Une fois de plus, le leadership haïtien s’illustre à l’étranger par des promesses creuses et des discours convenus. Le Président du Conseil Présidentiel de Transition, Laurent Saint-Cyr, a rencontré à Doha le Sous-secrétaire d’État britannique Chris Elmore en marge du Deuxième Sommet mondial pour le développement social. Un entretien que les communiqués officiels qualifient de « cordial et constructif », mais dont le contenu réel laisse à désirer pour un pays plongé dans le chaos.
Entre la sempiternelle rengaine du « rétablissement de la sécurité » et les appels à « l’appui international », le chef de la transition semble surtout s’enliser dans la diplomatie des mots. Il a encore plaidé pour la mise en œuvre de la Force de Répression des Gangs (GSF) — un projet qui, malgré des mois d’annonces et d’accords, tarde désespérément à se concrétiser sur le terrain. Pendant que Saint-Cyr répète à Doha qu’il faut « restaurer l’ordre démocratique », les gangs contrôlent toujours une grande partie du territoire et la population vit dans la terreur quotidienne.

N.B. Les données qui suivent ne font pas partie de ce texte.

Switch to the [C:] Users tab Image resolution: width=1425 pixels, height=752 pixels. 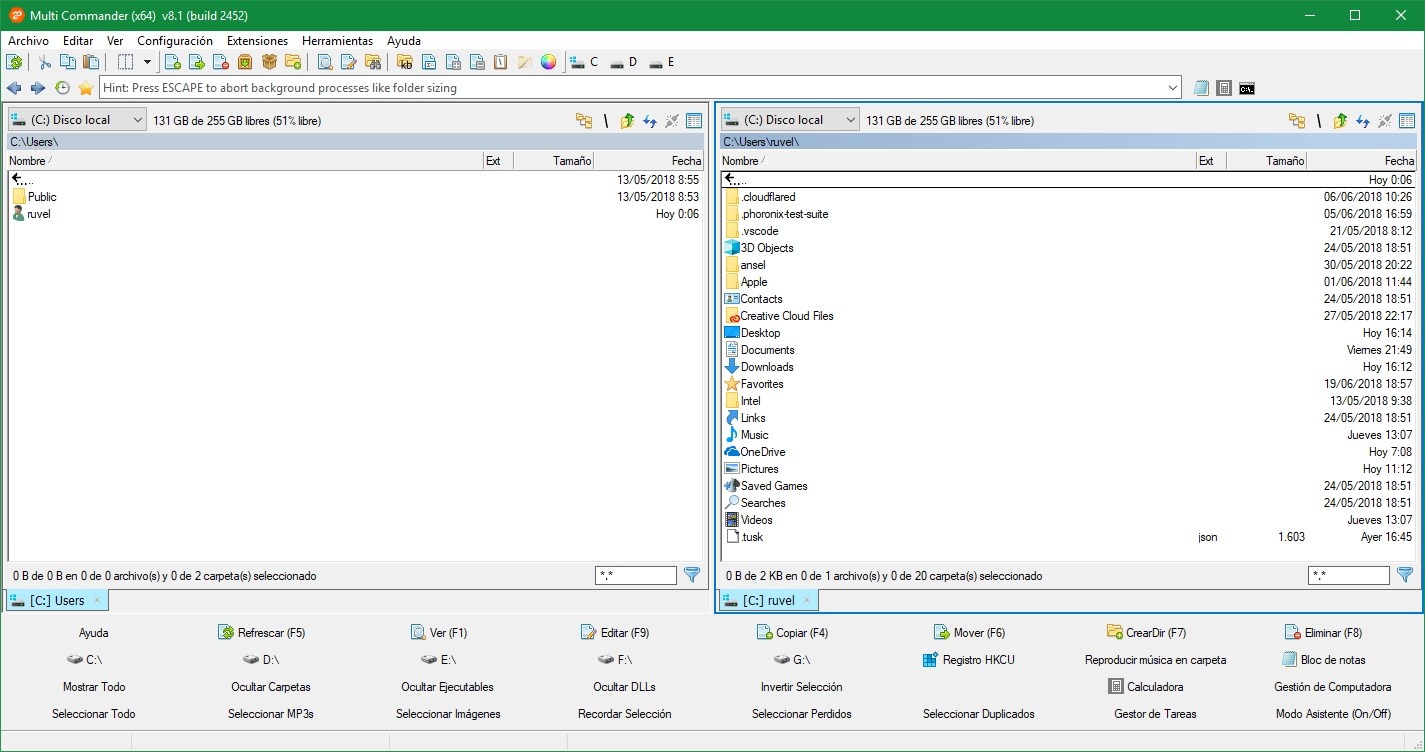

Le Président a aussi sollicité une aide britannique pour la surveillance maritime et le partage de renseignements afin de bloquer le trafic d’armes. Une demande qui, bien qu’essentielle, témoigne de la dépendance chronique du pouvoir haïtien vis-à-vis de partenaires étrangers pour accomplir des fonctions élémentaires de souveraineté. Faut-il vraiment attendre Londres pour contrôler les côtes haïtiennes ?
Quant au Sous-secrétaire Elmore, il a, comme à l’accoutumée, exprimé ses « préoccupations » et « salué les efforts » du gouvernement de transition — un langage diplomatique qui ne coûte rien, mais qui ne change rien non plus. Le Royaume-Uni, tout en promettant un appui à la formation de la GSF, n’a pris aucun engagement concret en matière de financement ni de calendrier.
Enfin, la question des violences faites aux femmes et aux filles, bien que mentionnée, semble davantage servir d’ornement moral à la rencontre que de véritable priorité. Dans un pays où les violences de genre explosent dans l’indifférence des autorités, ces déclarations relèvent plus du symbole que de l’action.
Ainsi, cette rencontre de Doha s’ajoute à la longue liste de missions diplomatiques où l’on échange des mots polis, des promesses sans échéance et des photos officielles. Pendant que les dirigeants s’agitent à l’international, Haïti, elle, continue de sombrer dans l’insécurité, la misère et l’attente. Laurent Saint-Cyr aurait mieux fait de transformer ses discours en actes plutôt que d’ajouter une escale de plus à sa tournée de la diplomatie stérile.